Esigenze
Caratteristiche
- Foglie: Prevalentemente squamiformi nelle piante adulte, fittamente embricate, lunghe 1-2 mm, di colore verde-bluastro o verde scuro, dal profumo resinoso se stropicciate;
- Fusti: Rami striscianti e prostrati che si allargano orizzontalmente formando densi tappeti, corteccia bruno-rossastra che si sfalda in sottili strisce longitudinali;
- Frutti: Galbuli (pseudobacche) globosi, di 5-7 mm di diametro, inizialmente verdi e poi blu scuro o nerastri con una patina pruinosa biancastra a maturità.
Cura
Irrigare profondamente ma raramente, permettendo al terreno di asciugarsi completamente tra gli interventi.

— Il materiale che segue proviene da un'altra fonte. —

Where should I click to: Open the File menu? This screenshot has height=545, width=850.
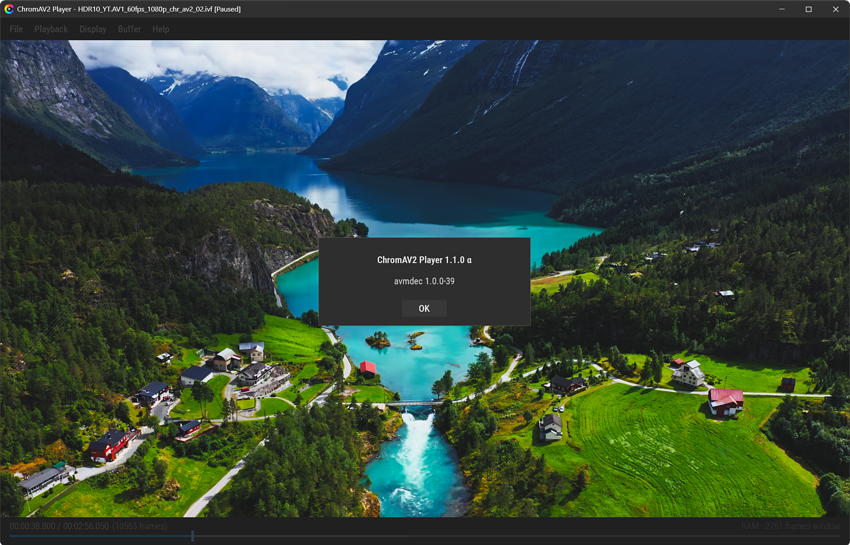pyautogui.click(x=16, y=29)
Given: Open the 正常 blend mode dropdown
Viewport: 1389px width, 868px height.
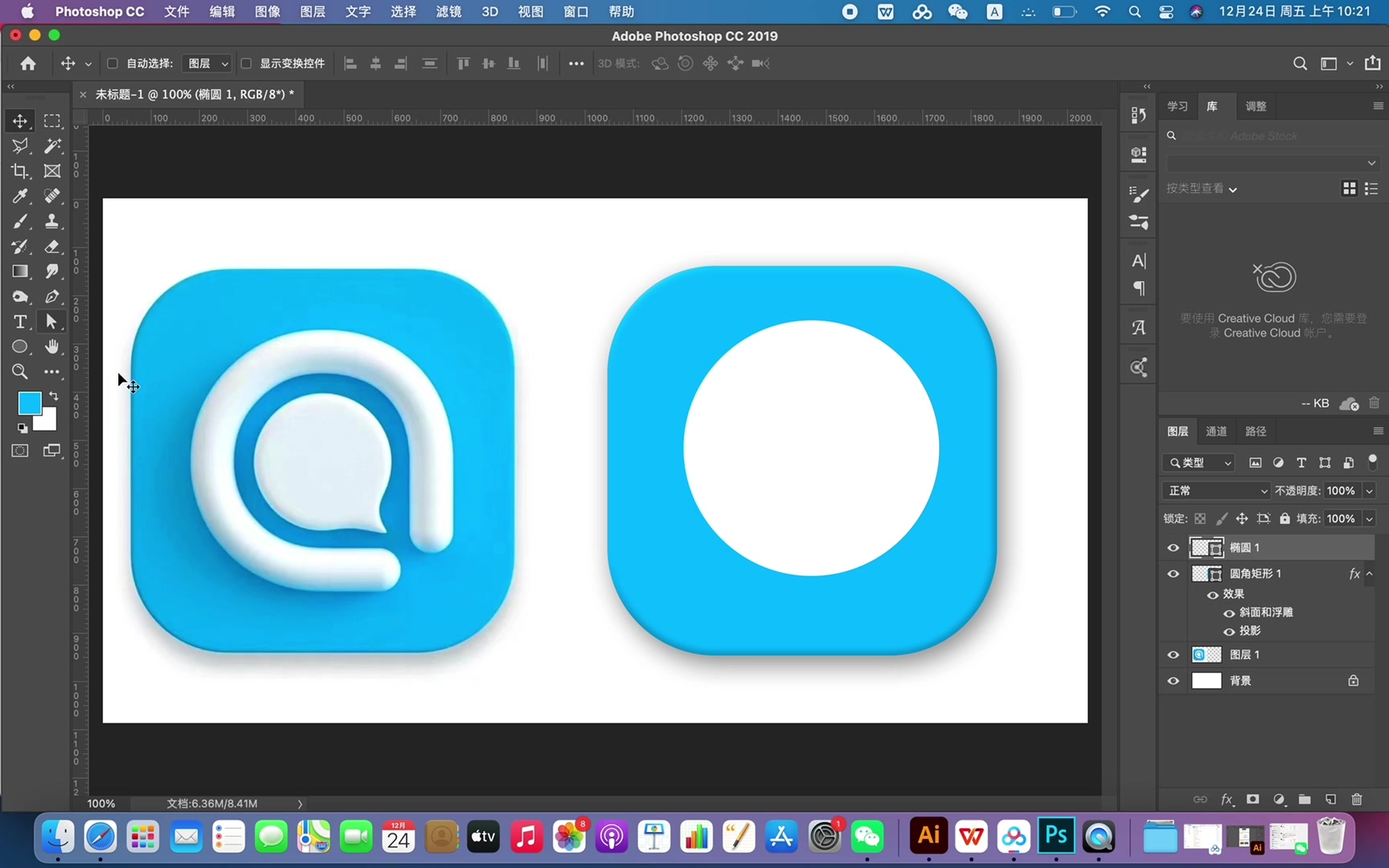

Applicare un leggero strato di compost o concime organico alla base all'inizio della primavera.. Le esigenze nutrizionali sono molto basse; evitare eccessi di azoto.

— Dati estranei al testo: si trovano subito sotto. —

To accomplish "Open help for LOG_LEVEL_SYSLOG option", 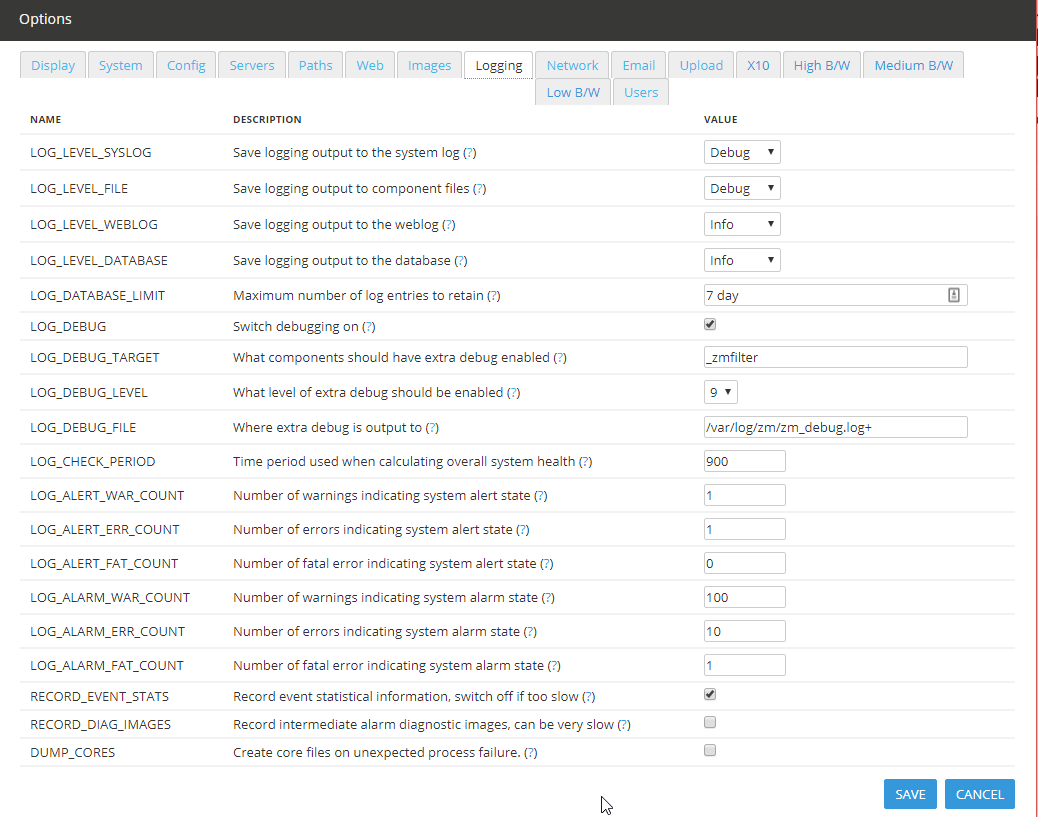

Infuso leggero di fondi di caffè:Mescolare un cucchiaio di fondi di caffè usati in un litro d'acqua e lasciare riposare per 24 ore. Utilizzare l'acqua filtrata per annaffiare, fornendo una leggera acidificazione e azoto senza bruciare le radici. Non applicare la polvere direttamente sul colletto.- Mantenimento: Potare a fine inverno o inizio primavera per controllare l'espansione laterale;
- Pulizia: Rimuovere regolarmente i rami secchi o danneggiati all'interno del cespuglio per favorire la circolazione dell'aria;
- Attenzione: Non tagliare mai fino al legno vecchio privo di aghi, poiché i ginepri non rigenerano facilmente dalle zone lignificate.
Tossicità
Avviso: questa pianta può essere tossica.
Animali: Lievemente tossico (per ASPCA); l'ingestione di aghi o galbuli può causare lievi disturbi gastrointestinali a causa degli oli essenziali.
Umani: Lievemente tossico se ingerito in grandi quantità; la linfa può causare dermatite da contatto in soggetti sensibili.
Uso e cultura
Cultura: Introdotto in Occidente nel 1892 da Charles Sprague Sargent, fondatore dell'Arnold Arboretum (USA), è diventato un pilastro nel paesaggismo americano ed europeo per la stabilizzazione dei pendii. È anche una delle specie più classiche e apprezzate nell'arte del bonsai occidentale per la sua capacità di formare affascinanti legni morti (jin e shari).
Uso: Coprisuolo per ampie aree, giardini rocciosi, controllo dell'erosione su scarpate, arte topiaria e bonsai.